O governo iniciou a implantação do Plano Nacional de Identificação Individual de Bovinos e Búfalos, com execução prevista até 2032. A recomendação do estudo é que frigoríficos e compradores avancem desde já no controle dos fornecedores indiretos, sem esperar a identificação obrigatória de todos os animais.

A carne brasileira ainda enfrenta outro impasse com a União Europeia, que não deve ser confundido com o EUDR. Além da origem ambiental, o bloco exige garantias sobre o controle de determinados antimicrobianos durante todo o ciclo de vida dos animais.
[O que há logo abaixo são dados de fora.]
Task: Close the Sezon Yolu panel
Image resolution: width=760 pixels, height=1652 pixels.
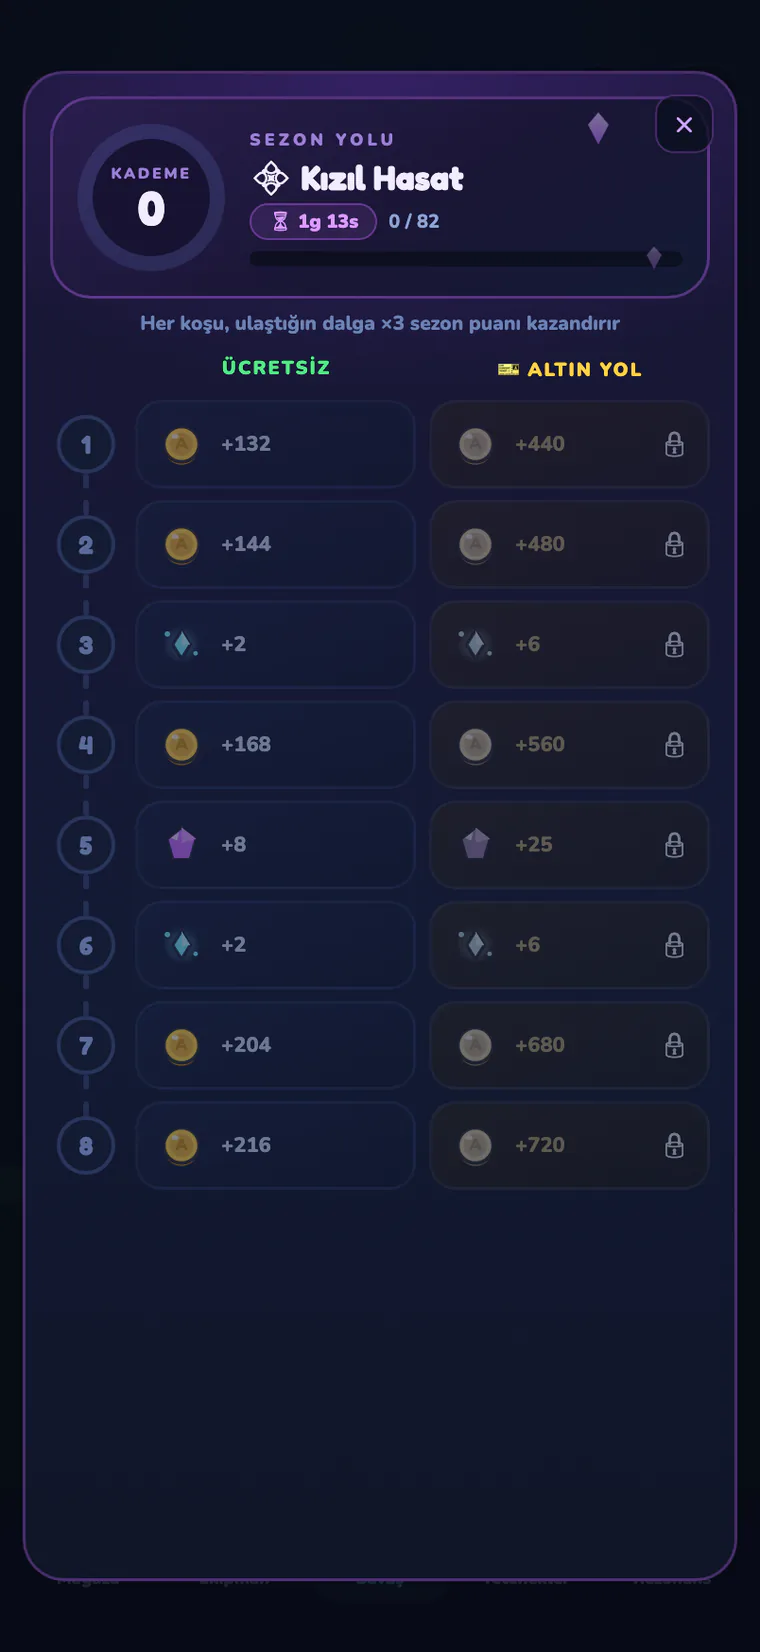Action: 684,125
A Comissão Europeia anunciou a retirada do Brasil da lista de países autorizados a fornecer carnes e outros produtos de origem animal a partir de 3 de setembro de 2026, caso não considere suficientes as garantias apresentadas.

O governo brasileiro sustenta que possui um sistema oficial confiável e que somente certificará produtos que cumprirem integralmente as exigências europeias. O ponto de divergência é a cobrança de uma comprovação prévia para medidas implementadas progressivamente ao longo do ciclo produtivo. Na avicultura, esse ciclo pode ser concluído em cerca de 40 dias; na bovinocultura, a formação de animais plenamente elegíveis pode levar dois anos ou mais.

Assim, a carne brasileira enfrenta duas frentes distintas na Europa: a ambiental, relacionada ao desmatamento e à rastreabilidade da propriedade de origem; e a sanitária, ligada ao uso de antimicrobianos durante a vida do animal. A unificação dos sistemas proposta pelo WRI ajudaria principalmente na primeira frente. Para o produtor, o resultado dependerá de como essa integração será implementada, de quem pagará pela adaptação e de sua capacidade de reduzir burocracia, em vez de acrescentar uma nova camada de exigências ao campo.